▶ _BEREITGESTELLTER TEXT_
######
Verwaltungsrecht

Erfolgloser Antrag auf Zulassung der Berufung mangels grundsätzlicher Bedeutung (Asyl – Sierra Leone)

Aktenzeichen  9 ZB 19.33309

Datum:
24.9.2019
Rechtsgebiet:
Fundstelle:
BeckRS – 2019, 27568
Gerichtsart:
VGH
Gerichtsort:
München
Rechtsweg:
Verwaltungsgerichtsbarkeit
Normen:
AsylG § 78 Abs. 3

 

Leitsatz

Wendet sich der Kläger im Gewand einer Grundsatzrüge gegen die Richtigkeit der verwaltungsgerichtlichen Entscheidung, wird damit kein in § 78 Abs. 3 AsylG genannter Zulassungsgrund dargetan. (Rn. 4) (redaktioneller Leitsatz)

Verfahrensgang

M 30 K 17.44216 2019-03-28 VGMUENCHEN VG München

Tenor

I. Der Antrag auf Zulassung der Berufung wird abgelehnt.
######
▶ _AUSZÜGE DER ZEILEN_
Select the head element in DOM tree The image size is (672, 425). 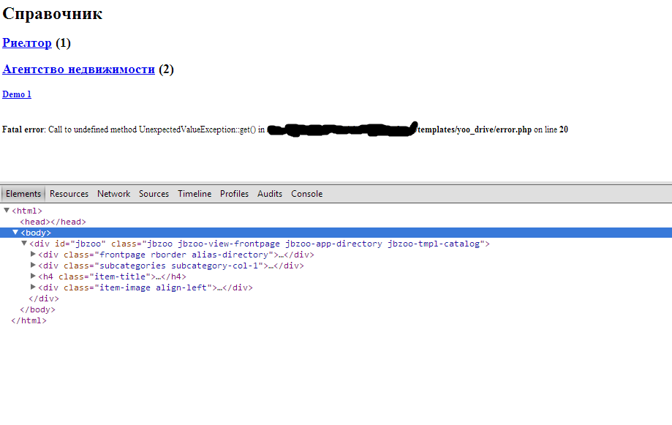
######
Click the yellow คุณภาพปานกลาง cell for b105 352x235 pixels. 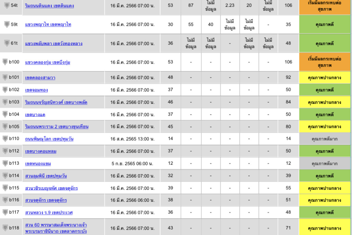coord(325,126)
######
Wie lautet der obige Beschluss zum Antrag auf Zulassung der Berufung im vollen Wortlaut? Zitieren Sie ihn vollständig und ohne jede Änderung.

Verwaltungsrecht

Erfolgloser Antrag auf Zulassung der Berufung mangels grundsätzlicher Bedeutung (Asyl – Sierra Leone)

Aktenzeichen  9 ZB 19.33309

Datum:
24.9.2019
Rechtsgebiet:
Fundstelle:
BeckRS – 2019, 27568
Gerichtsart:
VGH
Gerichtsort:
München
Rechtsweg:
Verwaltungsgerichtsbarkeit
Normen:
AsylG § 78 Abs. 3

 

Leitsatz

Wendet sich der Kläger im Gewand einer Grundsatzrüge gegen die Richtigkeit der verwaltungsgerichtlichen Entscheidung, wird damit kein in § 78 Abs. 3 AsylG genannter Zulassungsgrund dargetan. (Rn. 4) (redaktioneller Leitsatz)

Verfahrensgang

M 30 K 17.44216 2019-03-28 VGMUENCHEN VG München

Tenor

I. Der Antrag auf Zulassung der Berufung wird abgelehnt.